My son went back to nursery today (hurrah!) and I was able to get back to work. Unfortunately a night of broken sleep has left me a little dazed and I’m finding it hard to concentrate. So, rather dangerously, I decided to do something different. I’ve just read Julie Duffy’s guest post on Charlotte Rains Dixon’s blog, about 15 Fixes for Your Worst Writer’s Block (worth a read!) I decided to combine ‘Work On A Different Part Of The Project’ and ‘Change Projects’. So today I’ve been working on the extra stuff I need to enter my WIP in the Independent’s children’s novel competition – the bio and synopsis – and I got out an old manuscript that I want to work on next.
It was a shock looking at the old manuscript and realising I started writing it in 2008, before my daughter was born. That’s five and a half years ago! Where did the time go? It’s also tough reading something that you remember as being quite good and realising your writing has come on some way since then. Which is of course fantastic – I’d hate to think my writing had got worse – but as I wrote the manuscript whilst also studying a Creative Writing degree course with the Open University, I kind of assumed it might be okay. Actually the writing might be – I didn’t get much chance to go into it – but the formatting and grammar are awful!
I spent the morning roughly reformatting it because I’ve programmed myself to write ready-to-publish documents, after doing Two-Hundred Steps Home last year, when everything had to be ready to publish at the end of each month. Formatting and layout, styles and chapter headings, all have to be to Smashwords standards (easy enough to convert to Kindle formatting). It did mean that I noticed things like how many bits of dialogue start with, “So…” Which is how I speak, but no longer how I write fiction. It’s nice to know I have grown a bit as a writer in half a decade.
I had to quickly put the manuscript away before it dragged me further in. It’s probably a blessing that it needs so much work: I’m not tempted to start that particular challenge when I have two big deadlines looming: finishing this children’s book by the end of next week, and getting Class Act out by the end of June.

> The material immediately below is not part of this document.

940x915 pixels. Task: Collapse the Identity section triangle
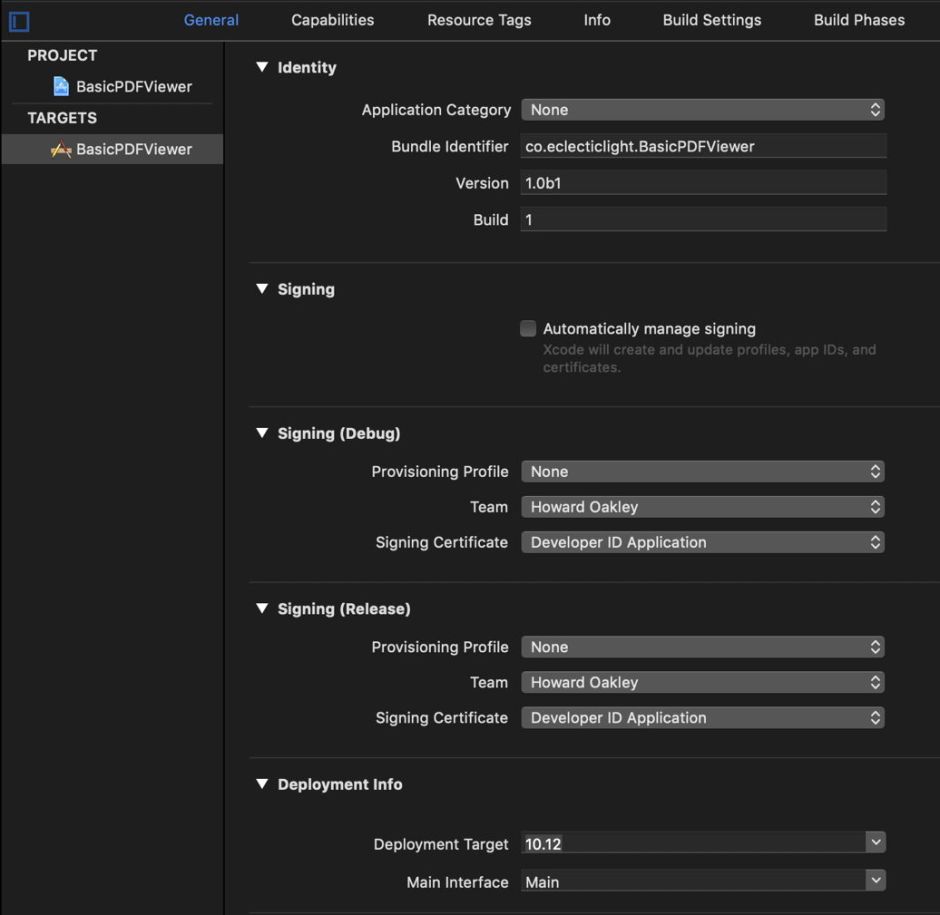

So I wrote my Author Biography (see! I started another sentence with ‘so’!) It was rather gratifying. I was able to put:
Amanda Martin is a self-published author and blogger, with a presence on Facebook and Twitter. Her blog, Writermummy, has accumulated 550 posts in two years, and she has published four novels. Amanda’s women’s fiction novel Two-Hundred Steps Home was written in daily instalments and published in monthly volumes in 2013 as part of a challenge on her blog. A section of the novel has been selected to appear in a Cambridge University Press study book. Amanda’s Young Adult novel, Dragon Wraiths, was long-listed for the Mslexia Children’s Novel award in 2013. George and the Magic Arch is her first Middle Grade novel, although MG fiction is her favourite genre.
All of which should hopefully be true by the time I put in the competition entry, or at least by the time someone comes to read it! It’s nice to feel I’ve been doing something with my time at home these last five years. I even managed to write a one-page synopsis which, although it will need tweaking, takes a weight off my mind. I hate writing synopses (if that’s the correct plural?)
Anyway, distraction time is over. As the children have been off sick this week I’m marginally behind on my 15,000 word target, although it’s still in sights. I definitely do better working to a target. I must remember that.